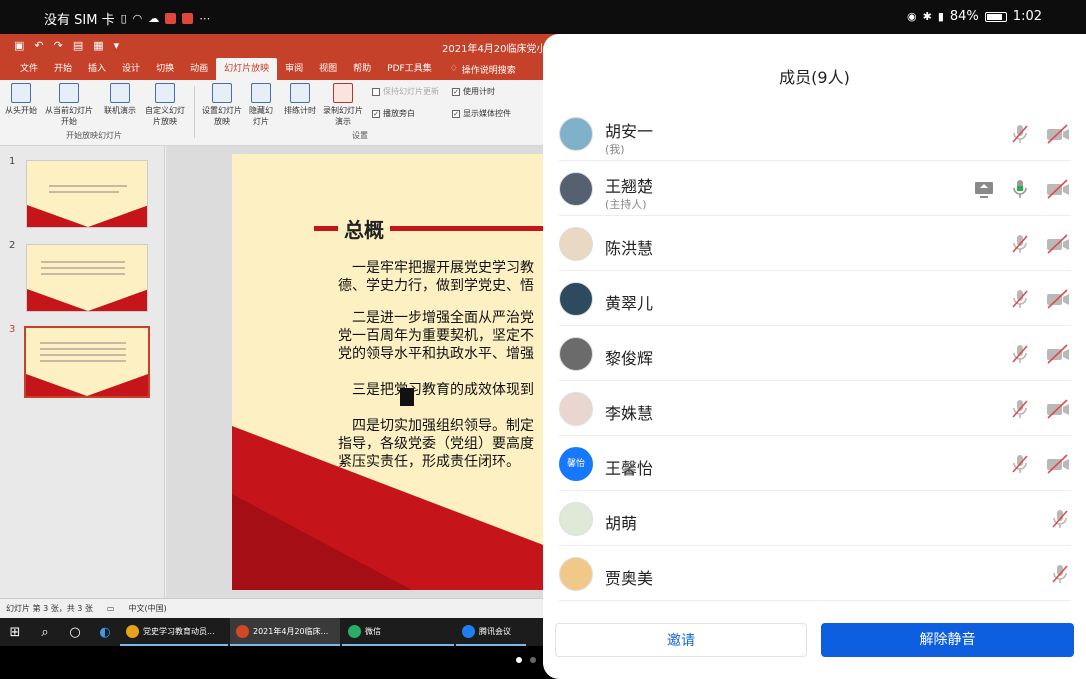 This screenshot has height=679, width=1086. What do you see at coordinates (410, 69) in the screenshot?
I see `tab-pdf: PDF工具集` at bounding box center [410, 69].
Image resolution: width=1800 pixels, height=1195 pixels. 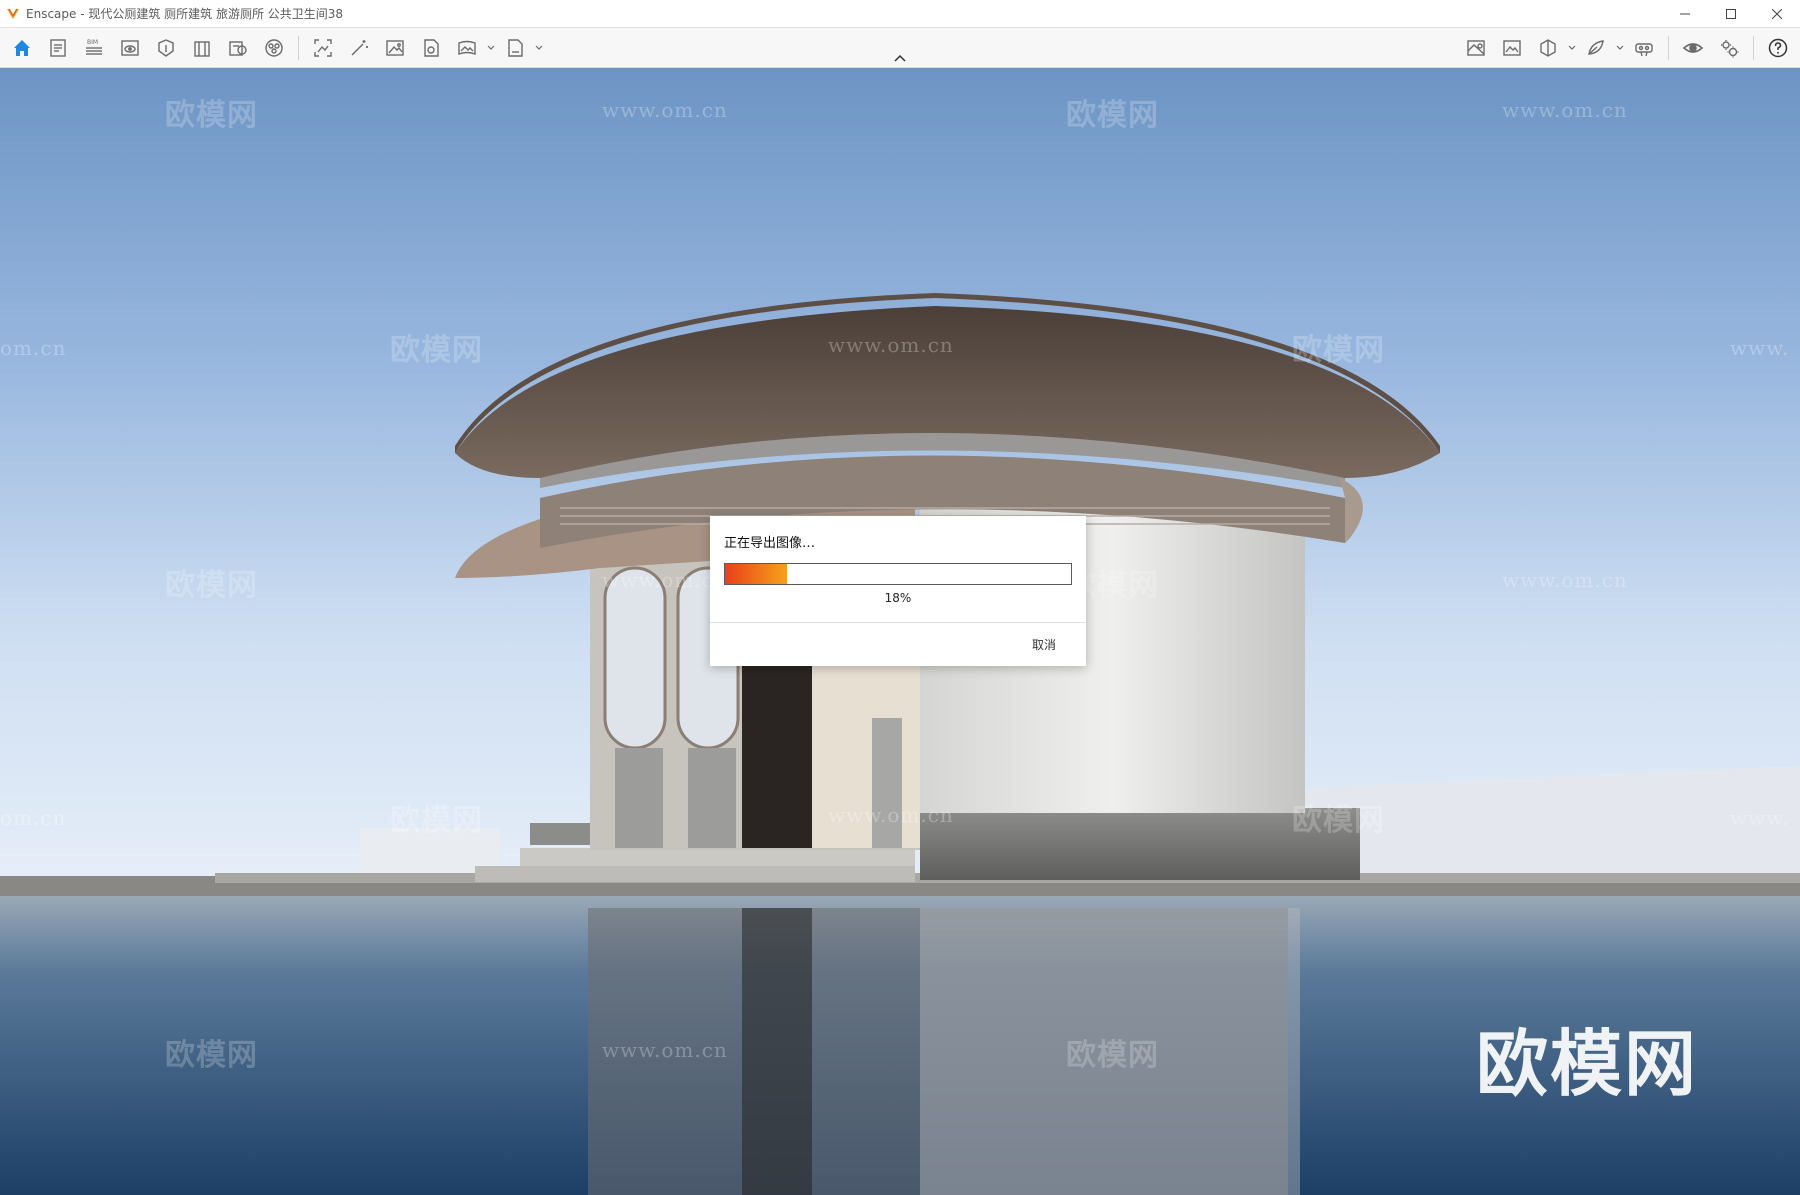 I want to click on cube-view-button, so click(x=1548, y=48).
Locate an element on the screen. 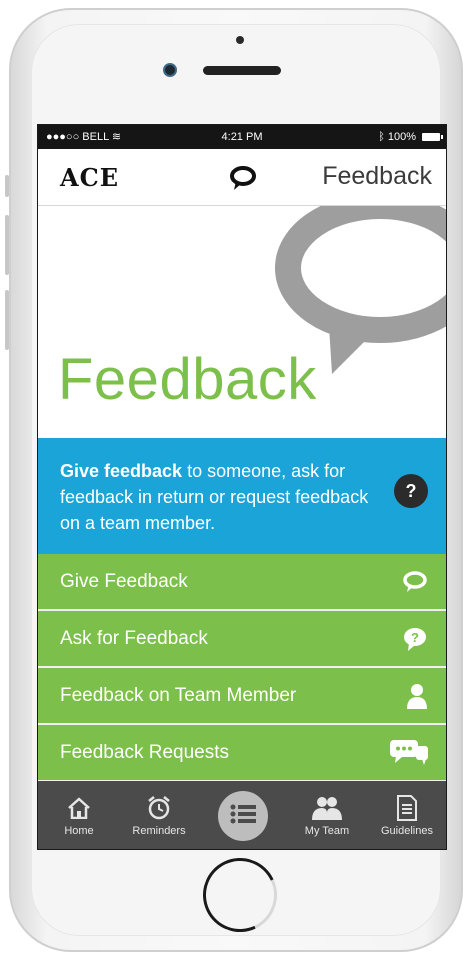  page-title: Feedback is located at coordinates (377, 176).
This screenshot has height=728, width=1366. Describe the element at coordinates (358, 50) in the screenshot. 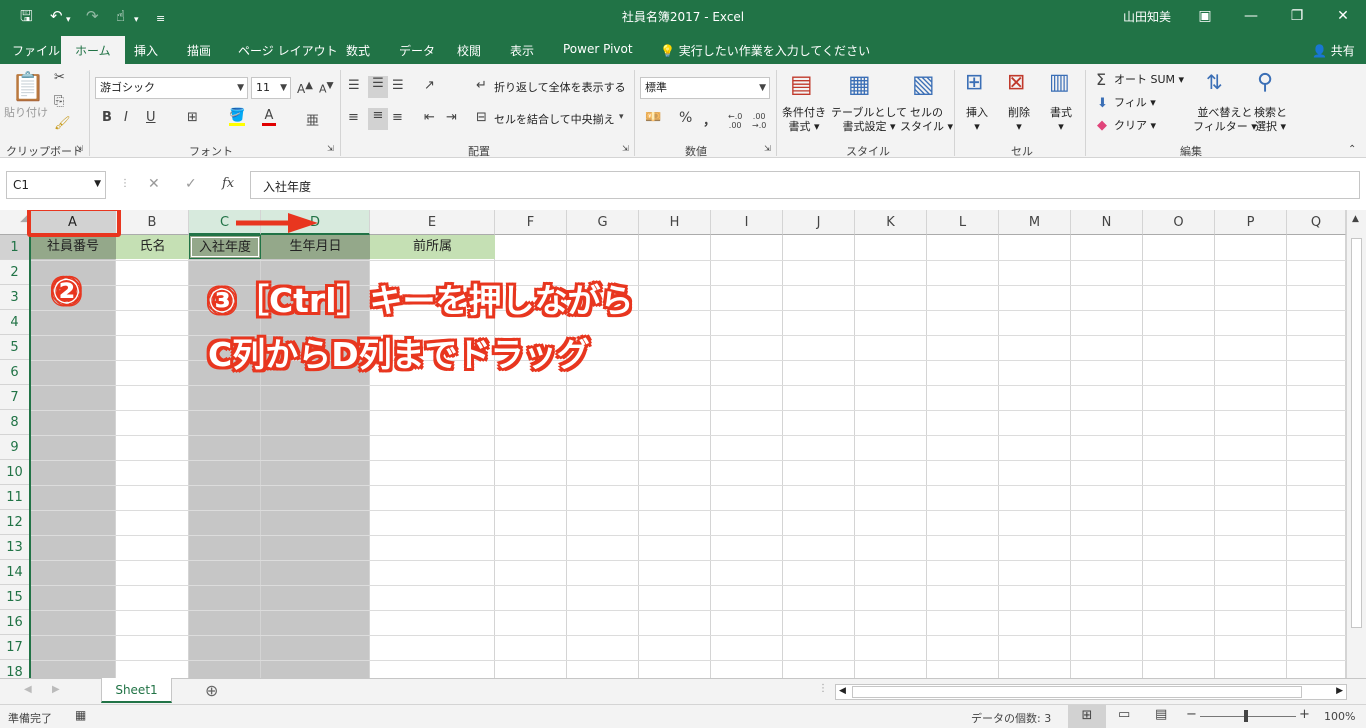

I see `tab-formulas: 数式` at that location.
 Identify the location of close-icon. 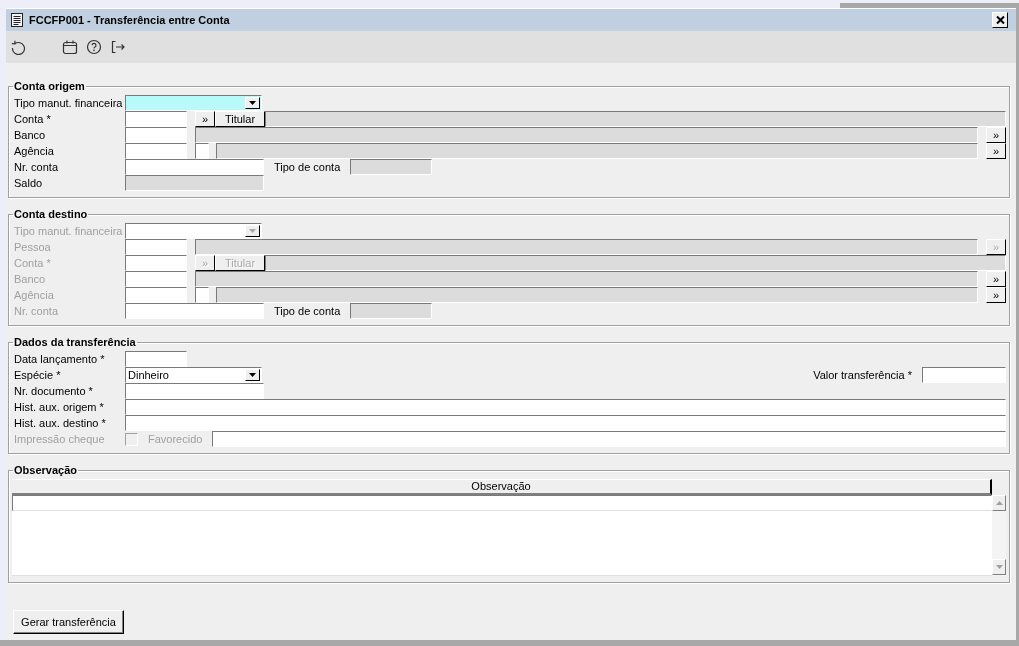
(1000, 20).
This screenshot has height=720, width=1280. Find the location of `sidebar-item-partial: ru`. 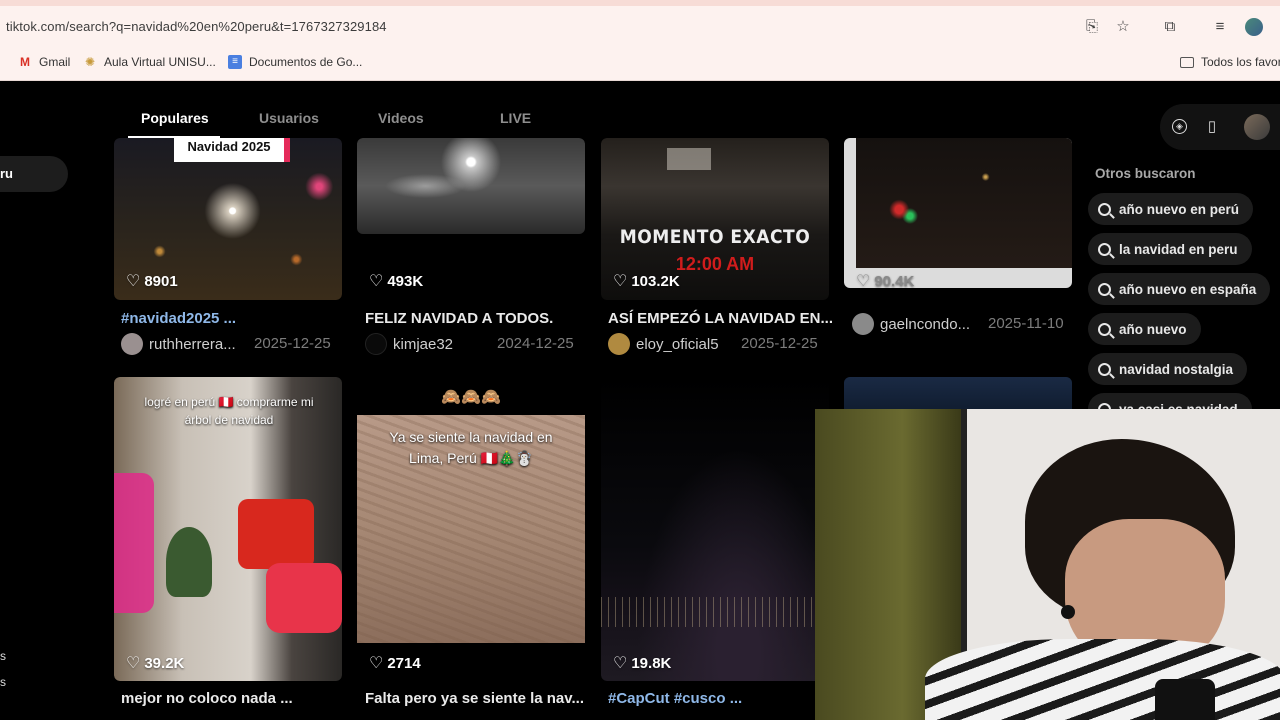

§ YOUR GOAL: Rewrite the part of the data that opens with the line containing "Identify the location of close-icon." and closes with the final line, requests included, and offset every coordinate in the answers by adding 134 to it. Omit the pictures.

§ REPLY TO THE TASK:
 Identify the location of close-icon. 
(1134, 154).
This screenshot has height=720, width=1280. Find the location of `sidebar-item-partial: ru`. 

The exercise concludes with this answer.